Penelitian Pramayu (2012) di Kota Depok menunjukkan kepadatan hunian siswa dalam ruang kelas terbukti berpengaruh dalam menimbulkan gangguan ISPA. Siswa yang berada di ruang kelas dengan luas <2m2/siswa akan mengalami gangguan ISPA 2,73 kali lebih tinggi dibandingkan siswa yang berada di ruangan kelas dengan luas ≥2m2/siswa. Penelitian Ringgih (2012) menunjukkan hasil adanya hubungan kepadatan penghuni rumah dengan kejadian ISPA pada balita dengan nilai p sebesar 0,001. Penelitian Wattimena (2004) juga mendapatkan hasil bahwa terdapat hubungan yang signifikan antara
kepadatan hunian dengan terjadinya gangguan saluran pernafasan pada bailta. Balita yang tinggal di dalam rumah yang tidak memenuhi syarat batas hunian beresiko 4,3 kali lebih tinggi dibandingkan yang memenuhi syarat.

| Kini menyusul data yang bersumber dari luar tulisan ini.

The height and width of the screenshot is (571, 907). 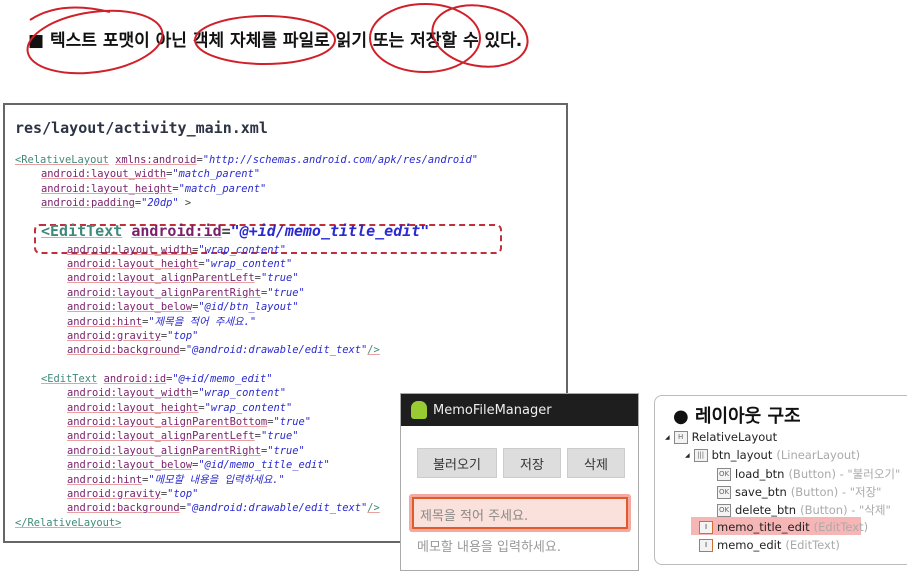 I want to click on tree-item-name: RelativeLayout, so click(x=734, y=437).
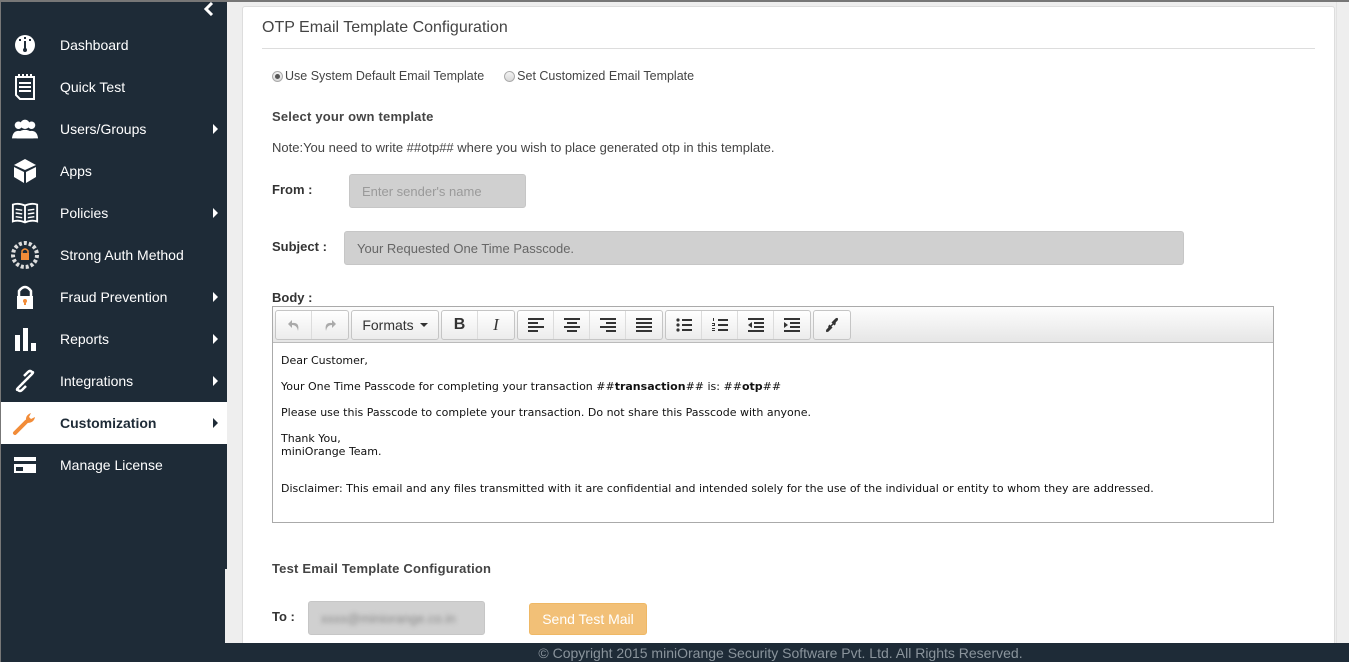  I want to click on subject-input: Your Requested One Time Passcode., so click(764, 248).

Notoatmodjo (2003) menyatakan bahwa untuk ketetapan luas rumah, jumlah, dan ukuran ruangan harus disesuaikan dengan jumlah orang yang akan menempati rumah tersebut agar tidak terjadi kelebihan jumlah penghuni rumah. Luas lantai bangunan harus disesuaikan dengan jumlah penghuninya. Luas bangunan yang tidak sebanding dengan penghuninya akan menyebabkan over crowded. Hal ini akan mengakibatkan dampak buruk bagi kesehatan serta menyebabkan kurangnya konsumsi oksigen sehingga berpotensi terhadap penularan penyakit infeksi. Jika penghuni terlalu padat, bila ada penghuni yang sakit maka dapat mempercepat penularan penyakit tersebut, seperti penyakit yang berhubungan dengan saluran pernapasan.
Mairusnita (2007) menyatakan bahwa kepadatan hunian berpengaruh terhadap terjadinya cross infection. Ketika ada penderita ISPA yang berada dalam satu ruangan, maka pada saat batuk/bersin melalui udara akan mempercepat proses penularan terhadap orang lain.Padmonobo (2012) juga menyatakan bahwa kepadatan hunian tidak terlepas dari faktor penularan suatu penyakit antar individu. Gangguan pernafasan yang disebabkan oleh virus biasanya disebarkan dari satu individu ke individu lainnya dan dihantarkan melalui udara. Semakin padat maka perpindahan penyakit khususnya penyakit
melalui udara akan semakin mudah dan cepat. Oleh sebab itu kepadatan hunian dalam tempat tinggal merupakan variabel yang berperan dalam kejadian ISPA.